Schwartz produces apples, peaches, strawberries and other fruits at his Centralia farm in Marion County, Illinois. He works different hours, deals with different pests and sells his crops in different ways.
“We have a whole array of diseases to fight and an array of different insects,” he said. “We’ll start applications at the end of March, depending on the weather, and sometimes earlier than that. While a grain farmer may do three or four, we’ll do 15 to 18 applications.”
The number of products is another difference.
“Anybody in specialty crops has a large diversity,” said Elizabeth Wahle, a University of Illinois horticulture educator. “The row-crop grower usually has corn, soybeans, wheat and maybe something else in their rotation. That would be uncommon for a specialty grower to have only two or three items in their lineup.
“I don’t want to lessen the impact of what corn and soybean growers deal with, but there is a much deeper learning curve in terms of management. They deal with a lot of different insects and diseases, for example.”
Apple trees are susceptible to diseases such as bitter rot. Producers must use chemicals such as strobilurins and Captan. Insects such as the coddling moths threaten fruits.
“Bugs have changed too,” Schwartz said. “You have to know the life cycle, the right product and the right timing. We set out pheromone traps this year to catch male coddling moth, which turns into that worm in your apple. After you catch 25 or 30 of these moths, you have 10 days to apply a good insecticide so that guy doesn’t get in your apple.”
Crop insurance is another difference. While federally subsidized insurance is available and affordable for producers of program crops such as corn, soybeans, cotton and wheat, that is not the case for most specialty growers.
“Not all counties are covered. That’s highly variable. And not all commodities are covered,” Wahle said. “There are programs for some crops in some counties. They’re very few and far between. A lot of the growers will say it just doesn’t pay off enough. Insurance is not as accessible and relied upon in the specialty crop market.”
Schwartz compared running an orchard to dairy farming. That is because of the constant care required.

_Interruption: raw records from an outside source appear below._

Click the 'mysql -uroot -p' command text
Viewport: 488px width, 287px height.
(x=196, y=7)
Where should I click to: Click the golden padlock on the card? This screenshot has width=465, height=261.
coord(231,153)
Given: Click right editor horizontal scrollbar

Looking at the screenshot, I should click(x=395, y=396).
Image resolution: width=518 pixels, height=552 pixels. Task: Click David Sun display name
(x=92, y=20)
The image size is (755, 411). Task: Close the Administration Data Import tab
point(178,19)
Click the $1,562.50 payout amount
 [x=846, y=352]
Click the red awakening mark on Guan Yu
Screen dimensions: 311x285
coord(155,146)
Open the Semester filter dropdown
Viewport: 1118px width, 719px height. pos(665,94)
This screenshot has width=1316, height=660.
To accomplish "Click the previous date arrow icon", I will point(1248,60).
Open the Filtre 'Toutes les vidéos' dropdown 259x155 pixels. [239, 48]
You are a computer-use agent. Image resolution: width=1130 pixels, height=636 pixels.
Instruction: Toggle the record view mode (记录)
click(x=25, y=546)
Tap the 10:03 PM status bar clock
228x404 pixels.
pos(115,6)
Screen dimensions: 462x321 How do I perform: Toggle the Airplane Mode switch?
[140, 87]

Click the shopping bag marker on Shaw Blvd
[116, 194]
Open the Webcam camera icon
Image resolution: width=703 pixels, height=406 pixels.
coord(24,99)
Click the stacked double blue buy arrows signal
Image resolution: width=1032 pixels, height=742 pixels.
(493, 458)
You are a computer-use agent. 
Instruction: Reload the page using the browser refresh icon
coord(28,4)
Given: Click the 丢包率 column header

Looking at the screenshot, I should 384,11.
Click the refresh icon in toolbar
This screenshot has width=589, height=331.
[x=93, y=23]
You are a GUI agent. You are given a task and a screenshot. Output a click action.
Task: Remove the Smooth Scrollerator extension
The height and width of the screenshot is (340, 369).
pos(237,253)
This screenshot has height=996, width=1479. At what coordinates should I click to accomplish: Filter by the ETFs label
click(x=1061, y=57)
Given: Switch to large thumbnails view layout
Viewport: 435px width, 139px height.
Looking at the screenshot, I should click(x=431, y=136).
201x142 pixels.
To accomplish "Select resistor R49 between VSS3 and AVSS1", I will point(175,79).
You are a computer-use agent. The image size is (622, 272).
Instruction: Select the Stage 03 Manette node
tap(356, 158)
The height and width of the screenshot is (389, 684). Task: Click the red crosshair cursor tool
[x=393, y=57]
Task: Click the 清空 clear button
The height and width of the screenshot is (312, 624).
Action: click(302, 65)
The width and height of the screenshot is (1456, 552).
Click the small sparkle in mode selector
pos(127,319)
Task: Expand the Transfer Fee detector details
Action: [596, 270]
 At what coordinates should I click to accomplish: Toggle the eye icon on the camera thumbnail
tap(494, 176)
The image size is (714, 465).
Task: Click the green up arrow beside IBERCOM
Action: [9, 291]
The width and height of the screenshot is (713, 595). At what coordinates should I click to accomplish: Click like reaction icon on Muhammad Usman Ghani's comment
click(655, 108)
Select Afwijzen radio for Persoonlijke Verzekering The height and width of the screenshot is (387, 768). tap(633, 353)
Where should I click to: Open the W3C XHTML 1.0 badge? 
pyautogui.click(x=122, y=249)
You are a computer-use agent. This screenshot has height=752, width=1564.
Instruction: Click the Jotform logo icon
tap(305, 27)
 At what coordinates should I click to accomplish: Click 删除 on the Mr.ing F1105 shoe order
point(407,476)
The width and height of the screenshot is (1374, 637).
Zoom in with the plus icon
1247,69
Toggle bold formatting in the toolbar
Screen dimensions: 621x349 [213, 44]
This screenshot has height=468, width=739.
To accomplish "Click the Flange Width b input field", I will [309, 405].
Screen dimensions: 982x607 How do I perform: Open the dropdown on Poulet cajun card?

“It is like a dairy farm. You can’t walk off and leave for two or three days,” Schwartz said. “If you don’t prune, you’re beat before you get started. You have to train these trees. These trees are like little kids. If you just turn him loose, he’s going to get into trouble before he hits the first grade. You’ve got to train him so he knows whether he’s going to make firewood or apples. You don’t get a lot of sleep in April because you’re watering because of frost.”
Wahle, who grew up on a dairy, agrees.
“Specialty crops are like dairy cows,” she said. “Someone responsible always has to be around.”
Labor is another issue. Specialty growers are much more dependent on outside labor, especially during harvest. They must deal with government programs such as the H-2A act, which covers the hiring of temporary agricultural workers, many from Mexico.
The biggest difference of all, however, may be marketing. While grain farmers have a ready buyer nearby in the form of a grain elevator, that is not the case for specialty growers.
“A lot of specialty growers don’t have a terminal market where they take their crops,” Wahle said. “They have a very diverse marketing outlook for their crops, including wholesale, retail and after-market. A lot of them are involved in value-added, agritourism and farmers markets.
“They really have to hustle to sell their crop every year. They have some reliance on how they’re going to market their crop.”
“The biggest thing, I would say, is marketing,” he said. “You have to be fast on your feet and you better know a lot of people. Relationships are so important.”